The ISG expression pattern varies by disease stage and cell type. Early in disease, neurons show elevated ISG expression suggesting attempted neuroprotection. As disease progresses, chronic interferon exposure leads to ISG fatigue and impaired antiviral responses. Single-cell RNA sequencing studies have identified microglial subpopulations with high ISG signatures ("Disease-Associated Microglia" or DAM) that correlate with cognitive decline. Understanding ISG dynamics may inform timing of interferon-targeted interventions[43][44].
Genome-wide association studies (GWAS) have identified interferon pathway polymorphisms as risk factors for neurodegenerative diseases. In Alzheimer's disease, variants in INPP5D (inositol polyphosphate-5-phosphatase D) and TREM2 affect microglial interferon responses and phagocytosis. TREM2 variants impair microglial transition to disease-associated states and alter inflammatory cytokine production including interferon-gamma. PLCG2 variants associated with AD affect microglial lipid metabolism and inflammatory signaling[45][46].

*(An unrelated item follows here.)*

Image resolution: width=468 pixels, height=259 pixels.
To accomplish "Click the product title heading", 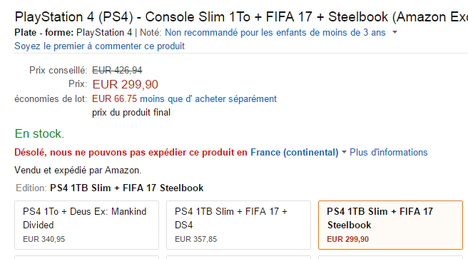I will tap(241, 16).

Rare variants in interferon pathway genes contribute to familial neurodegenerative disease. Mutations in IFIH1 (MDA5) cause Aicardi-Goutières syndrome and have been identified in families with early-onset neurodegeneration. TREX1 mutations lead to systemic interferonopathy with neurological manifestations. These monogenic disorders highlight how dysregulated interferon signaling can directly cause neurodegeneration, providing mechanistic insight into sporadic disease pathogenesis[47][48].

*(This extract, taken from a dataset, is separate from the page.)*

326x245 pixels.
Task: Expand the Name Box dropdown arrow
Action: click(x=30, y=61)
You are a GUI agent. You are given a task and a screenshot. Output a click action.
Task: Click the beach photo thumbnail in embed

Cerebrospinal fluid biomarkers of interferon activation include IFN-α, IFN-β, and IFN-γ protein levels, as well as neopterin and β2-microglobulin as downstream markers. Elevated CSF IFN-α has been reported in Alzheimer's disease, Parkinson's disease, and ALS compared to age-matched controls. CSF neopterin, a pteridine produced by activated monocytes/macrophages in response to IFN-γ, correlates with disease progression in some neurodegenerative conditions. Blood-based biomarkers include ISG mRNA signatures in peripheral blood mononuclear cells and circulating extracellular vesicles carrying interferon-related proteins[49][50].

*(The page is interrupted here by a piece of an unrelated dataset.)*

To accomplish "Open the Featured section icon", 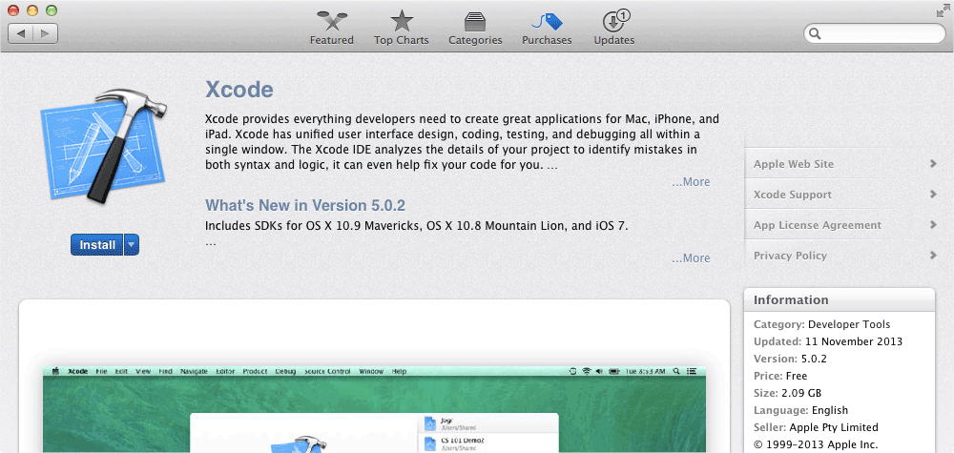I will point(331,22).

Imaging biomarkers linked to interferon signaling include TSPO-PET for microglial activation, with elevated TSPO binding in regions showing ISG signatures. FDG-PET reveals characteristic hypometabolic patterns in interferon-associated neurodegeneration. Fluid biomarker-imaging correlations suggest that interferon activation occurs early in disease pathogenesis, potentially preceding clinical symptoms, making these markers attractive for early detection and therapeutic monitoring[51][52].